▶ **Exercise**:
Reproduce every one of the records below, substituting "Goal:" for each occurrence of "Given:" and leaving everything else unchanged.

▶ **Data shown**:

***

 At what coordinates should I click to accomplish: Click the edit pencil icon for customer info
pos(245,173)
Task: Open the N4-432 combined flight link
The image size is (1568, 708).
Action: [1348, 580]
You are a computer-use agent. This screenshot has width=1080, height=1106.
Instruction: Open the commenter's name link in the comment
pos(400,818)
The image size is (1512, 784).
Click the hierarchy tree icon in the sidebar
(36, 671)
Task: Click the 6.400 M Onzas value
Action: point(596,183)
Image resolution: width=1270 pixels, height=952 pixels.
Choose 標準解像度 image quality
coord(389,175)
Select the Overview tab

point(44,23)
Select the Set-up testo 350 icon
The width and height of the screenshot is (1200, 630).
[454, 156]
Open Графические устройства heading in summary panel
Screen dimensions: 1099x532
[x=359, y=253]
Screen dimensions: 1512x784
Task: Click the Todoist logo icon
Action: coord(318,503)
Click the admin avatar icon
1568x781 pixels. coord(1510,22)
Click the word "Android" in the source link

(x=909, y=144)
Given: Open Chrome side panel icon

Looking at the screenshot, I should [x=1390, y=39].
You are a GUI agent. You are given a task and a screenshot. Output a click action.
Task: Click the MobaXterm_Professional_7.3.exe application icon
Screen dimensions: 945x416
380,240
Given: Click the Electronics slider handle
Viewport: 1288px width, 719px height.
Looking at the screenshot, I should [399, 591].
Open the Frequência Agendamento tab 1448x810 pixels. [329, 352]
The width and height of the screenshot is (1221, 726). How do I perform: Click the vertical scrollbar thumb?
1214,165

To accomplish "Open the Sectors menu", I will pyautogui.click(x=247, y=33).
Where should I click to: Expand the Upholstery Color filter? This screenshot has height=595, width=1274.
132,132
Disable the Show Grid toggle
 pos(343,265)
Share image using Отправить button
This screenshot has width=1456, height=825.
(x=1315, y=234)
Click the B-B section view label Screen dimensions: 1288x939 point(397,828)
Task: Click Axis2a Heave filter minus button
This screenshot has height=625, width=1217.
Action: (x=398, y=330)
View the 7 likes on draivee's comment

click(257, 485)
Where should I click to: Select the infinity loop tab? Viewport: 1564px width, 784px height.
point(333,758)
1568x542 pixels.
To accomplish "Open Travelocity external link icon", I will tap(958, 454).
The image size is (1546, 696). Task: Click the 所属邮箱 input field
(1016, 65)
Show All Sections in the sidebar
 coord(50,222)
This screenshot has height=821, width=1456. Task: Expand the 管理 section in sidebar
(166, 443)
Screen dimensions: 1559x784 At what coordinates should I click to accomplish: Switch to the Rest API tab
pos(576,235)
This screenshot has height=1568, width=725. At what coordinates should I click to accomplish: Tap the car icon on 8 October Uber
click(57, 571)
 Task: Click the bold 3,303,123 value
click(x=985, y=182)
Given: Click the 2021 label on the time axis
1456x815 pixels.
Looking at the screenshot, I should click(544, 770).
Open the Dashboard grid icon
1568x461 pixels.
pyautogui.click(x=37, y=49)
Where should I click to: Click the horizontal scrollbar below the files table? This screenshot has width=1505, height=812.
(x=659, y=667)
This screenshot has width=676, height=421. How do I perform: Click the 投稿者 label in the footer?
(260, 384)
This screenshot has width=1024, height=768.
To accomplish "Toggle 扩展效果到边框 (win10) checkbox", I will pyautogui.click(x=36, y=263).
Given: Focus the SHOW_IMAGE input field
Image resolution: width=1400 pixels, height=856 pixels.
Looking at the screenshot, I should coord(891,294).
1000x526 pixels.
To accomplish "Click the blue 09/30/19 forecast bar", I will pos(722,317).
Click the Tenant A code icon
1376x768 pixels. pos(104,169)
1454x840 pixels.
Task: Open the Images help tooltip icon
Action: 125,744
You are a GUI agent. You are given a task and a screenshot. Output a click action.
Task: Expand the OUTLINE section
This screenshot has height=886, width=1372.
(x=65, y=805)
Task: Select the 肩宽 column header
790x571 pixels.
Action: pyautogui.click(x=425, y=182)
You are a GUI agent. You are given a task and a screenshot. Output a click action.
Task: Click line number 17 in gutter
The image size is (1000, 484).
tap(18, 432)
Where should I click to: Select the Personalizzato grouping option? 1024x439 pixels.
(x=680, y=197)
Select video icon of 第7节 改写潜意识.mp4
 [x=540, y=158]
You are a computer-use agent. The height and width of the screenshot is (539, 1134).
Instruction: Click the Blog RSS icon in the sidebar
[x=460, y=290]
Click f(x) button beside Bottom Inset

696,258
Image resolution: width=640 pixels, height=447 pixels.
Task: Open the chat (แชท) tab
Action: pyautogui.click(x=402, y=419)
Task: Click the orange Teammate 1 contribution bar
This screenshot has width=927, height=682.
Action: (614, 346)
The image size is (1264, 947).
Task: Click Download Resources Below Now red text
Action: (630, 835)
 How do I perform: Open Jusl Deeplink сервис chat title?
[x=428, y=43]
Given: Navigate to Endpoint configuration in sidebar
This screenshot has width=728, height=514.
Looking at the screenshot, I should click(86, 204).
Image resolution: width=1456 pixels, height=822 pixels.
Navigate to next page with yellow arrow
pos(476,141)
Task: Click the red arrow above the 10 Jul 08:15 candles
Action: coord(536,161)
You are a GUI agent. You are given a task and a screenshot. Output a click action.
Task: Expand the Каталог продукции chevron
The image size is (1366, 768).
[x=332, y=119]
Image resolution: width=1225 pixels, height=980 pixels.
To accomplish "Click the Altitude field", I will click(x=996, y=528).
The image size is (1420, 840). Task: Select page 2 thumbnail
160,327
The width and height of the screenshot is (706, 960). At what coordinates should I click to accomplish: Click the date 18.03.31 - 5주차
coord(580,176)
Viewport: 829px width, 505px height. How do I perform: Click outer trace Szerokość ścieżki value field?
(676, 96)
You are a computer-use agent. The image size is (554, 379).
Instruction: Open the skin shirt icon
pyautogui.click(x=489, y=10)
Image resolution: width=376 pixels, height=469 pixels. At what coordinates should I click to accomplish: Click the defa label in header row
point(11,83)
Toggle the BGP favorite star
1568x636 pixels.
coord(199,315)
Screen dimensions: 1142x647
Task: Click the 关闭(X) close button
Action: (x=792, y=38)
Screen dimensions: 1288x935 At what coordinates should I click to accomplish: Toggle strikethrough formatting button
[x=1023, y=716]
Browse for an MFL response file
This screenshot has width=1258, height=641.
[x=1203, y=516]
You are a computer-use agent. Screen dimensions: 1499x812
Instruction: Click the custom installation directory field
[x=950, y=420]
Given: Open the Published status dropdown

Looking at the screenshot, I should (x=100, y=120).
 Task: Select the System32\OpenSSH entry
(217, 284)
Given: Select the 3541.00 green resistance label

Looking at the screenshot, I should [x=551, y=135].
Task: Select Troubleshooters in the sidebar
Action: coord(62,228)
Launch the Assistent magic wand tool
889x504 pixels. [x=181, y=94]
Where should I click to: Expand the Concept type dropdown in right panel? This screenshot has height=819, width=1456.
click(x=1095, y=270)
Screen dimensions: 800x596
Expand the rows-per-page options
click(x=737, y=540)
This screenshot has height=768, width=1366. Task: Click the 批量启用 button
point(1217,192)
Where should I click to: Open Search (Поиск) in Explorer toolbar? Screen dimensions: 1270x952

***

▶ **Reply**:
 At what coordinates should I click to accomplish: Click the edit pencil icon for customer info
pos(245,173)
Task: Open the N4-432 combined flight link
The image size is (1568, 708).
Action: [1348, 580]
You are a computer-use agent. This screenshot has width=1080, height=1106.
Instruction: Open the commenter's name link in the comment
pos(400,818)
The image size is (1512, 784).
Click the hierarchy tree icon in the sidebar
(36, 671)
Task: Click the 6.400 M Onzas value
Action: point(596,183)
Image resolution: width=1270 pixels, height=952 pixels.
Choose 標準解像度 image quality
coord(389,175)
Select the Overview tab

point(44,23)
Select the Set-up testo 350 icon
The width and height of the screenshot is (1200, 630).
[454, 156]
Open Графические устройства heading in summary panel
Screen dimensions: 1099x532
[x=359, y=253]
Screen dimensions: 1512x784
Task: Click the Todoist logo icon
Action: coord(318,503)
Click the admin avatar icon
1568x781 pixels. coord(1510,22)
Click the word "Android" in the source link

(x=909, y=144)
Goal: Open Chrome side panel icon

Looking at the screenshot, I should [x=1390, y=39].
You are a GUI agent. You are given a task and a screenshot. Output a click action.
Task: Click the MobaXterm_Professional_7.3.exe application icon
Screen dimensions: 945x416
380,240
Goal: Click the Electronics slider handle
Viewport: 1288px width, 719px height.
Looking at the screenshot, I should [399, 591].
Open the Frequência Agendamento tab 1448x810 pixels. [329, 352]
The width and height of the screenshot is (1221, 726). How do I perform: Click the vertical scrollbar thumb?
1214,165

To accomplish "Open the Sectors menu", I will pyautogui.click(x=247, y=33).
Where should I click to: Expand the Upholstery Color filter? This screenshot has height=595, width=1274.
132,132
Disable the Show Grid toggle
 pos(343,265)
Share image using Отправить button
This screenshot has width=1456, height=825.
(x=1315, y=234)
Click the B-B section view label Screen dimensions: 1288x939 point(397,828)
Task: Click Axis2a Heave filter minus button
This screenshot has height=625, width=1217.
Action: (x=398, y=330)
View the 7 likes on draivee's comment

click(257, 485)
Where should I click to: Select the infinity loop tab? Viewport: 1564px width, 784px height.
point(333,758)
1568x542 pixels.
To accomplish "Open Travelocity external link icon", I will tap(958, 454).
The image size is (1546, 696). Task: Click the 所属邮箱 input field
(1016, 65)
Show All Sections in the sidebar
 coord(50,222)
This screenshot has height=821, width=1456. Task: Expand the 管理 section in sidebar
(166, 443)
Screen dimensions: 1559x784 At what coordinates should I click to accomplish: Switch to the Rest API tab
pos(576,235)
This screenshot has height=1568, width=725. At what coordinates should I click to accomplish: Tap the car icon on 8 October Uber
click(57, 571)
 Task: Click the bold 3,303,123 value
click(x=985, y=182)
Goal: Click the 2021 label on the time axis
1456x815 pixels.
Looking at the screenshot, I should click(544, 770).
Open the Dashboard grid icon
1568x461 pixels.
pyautogui.click(x=37, y=49)
Where should I click to: Click the horizontal scrollbar below the files table? This screenshot has width=1505, height=812.
(x=659, y=667)
This screenshot has width=676, height=421. How do I perform: Click the 投稿者 label in the footer?
(260, 384)
This screenshot has width=1024, height=768.
To accomplish "Toggle 扩展效果到边框 (win10) checkbox", I will pyautogui.click(x=36, y=263).
Goal: Focus the SHOW_IMAGE input field
Image resolution: width=1400 pixels, height=856 pixels.
Looking at the screenshot, I should coord(891,294).
1000x526 pixels.
To accomplish "Click the blue 09/30/19 forecast bar", I will pos(722,317).
Click the Tenant A code icon
1376x768 pixels. pos(104,169)
1454x840 pixels.
Task: Open the Images help tooltip icon
Action: 125,744
You are a GUI agent. You are given a task and a screenshot. Output a click action.
Task: Expand the OUTLINE section
This screenshot has height=886, width=1372.
(x=65, y=805)
Task: Select the 肩宽 column header
790x571 pixels.
Action: pyautogui.click(x=425, y=182)
You are a GUI agent. You are given a task and a screenshot. Output a click action.
Task: Click line number 17 in gutter
The image size is (1000, 484).
tap(18, 432)
Where should I click to: Select the Personalizzato grouping option? 1024x439 pixels.
(x=680, y=197)
Select video icon of 第7节 改写潜意识.mp4
 [x=540, y=158]
You are a computer-use agent. The height and width of the screenshot is (539, 1134).
Instruction: Click the Blog RSS icon in the sidebar
[x=460, y=290]
Click f(x) button beside Bottom Inset

696,258
Image resolution: width=640 pixels, height=447 pixels.
Task: Open the chat (แชท) tab
Action: pyautogui.click(x=402, y=419)
Task: Click the orange Teammate 1 contribution bar
This screenshot has width=927, height=682.
Action: (614, 346)
The image size is (1264, 947).
Task: Click Download Resources Below Now red text
Action: (630, 835)
 How do I perform: Open Jusl Deeplink сервис chat title?
[x=428, y=43]
Goal: Navigate to Endpoint configuration in sidebar
This screenshot has width=728, height=514.
Looking at the screenshot, I should click(86, 204).
Image resolution: width=1456 pixels, height=822 pixels.
Navigate to next page with yellow arrow
pos(476,141)
Task: Click the red arrow above the 10 Jul 08:15 candles
Action: coord(536,161)
You are a GUI agent. You are given a task and a screenshot. Output a click action.
Task: Expand the Каталог продукции chevron
The image size is (1366, 768).
[x=332, y=119]
Image resolution: width=1225 pixels, height=980 pixels.
To accomplish "Click the Altitude field", I will click(x=996, y=528).
The image size is (1420, 840). Task: Select page 2 thumbnail
160,327
The width and height of the screenshot is (706, 960). At what coordinates should I click to accomplish: Click the date 18.03.31 - 5주차
coord(580,176)
Viewport: 829px width, 505px height. How do I perform: Click outer trace Szerokość ścieżki value field?
(676, 96)
You are a computer-use agent. The image size is (554, 379).
Instruction: Open the skin shirt icon
pyautogui.click(x=489, y=10)
Image resolution: width=376 pixels, height=469 pixels. At what coordinates should I click to accomplish: Click the defa label in header row
point(11,83)
Toggle the BGP favorite star
1568x636 pixels.
coord(199,315)
Screen dimensions: 1142x647
Task: Click the 关闭(X) close button
Action: (x=792, y=38)
Screen dimensions: 1288x935 At what coordinates should I click to accomplish: Toggle strikethrough formatting button
[x=1023, y=716]
Browse for an MFL response file
This screenshot has width=1258, height=641.
[x=1203, y=516]
You are a computer-use agent. Screen dimensions: 1499x812
Instruction: Click the custom installation directory field
[x=950, y=420]
Goal: Open the Published status dropdown

Looking at the screenshot, I should (x=100, y=120).
 Task: Select the System32\OpenSSH entry
(217, 284)
Goal: Select the 3541.00 green resistance label

Looking at the screenshot, I should [x=551, y=135].
Task: Select Troubleshooters in the sidebar
Action: coord(62,228)
Launch the Assistent magic wand tool
889x504 pixels. [x=181, y=94]
Where should I click to: Expand the Concept type dropdown in right panel? This screenshot has height=819, width=1456.
click(x=1095, y=270)
Screen dimensions: 800x596
Expand the rows-per-page options
click(x=737, y=540)
This screenshot has height=768, width=1366. Task: Click the 批量启用 button
point(1217,192)
Where should I click to: Open Search (Поиск) in Explorer toolbar? Screen dimensions: 1270x952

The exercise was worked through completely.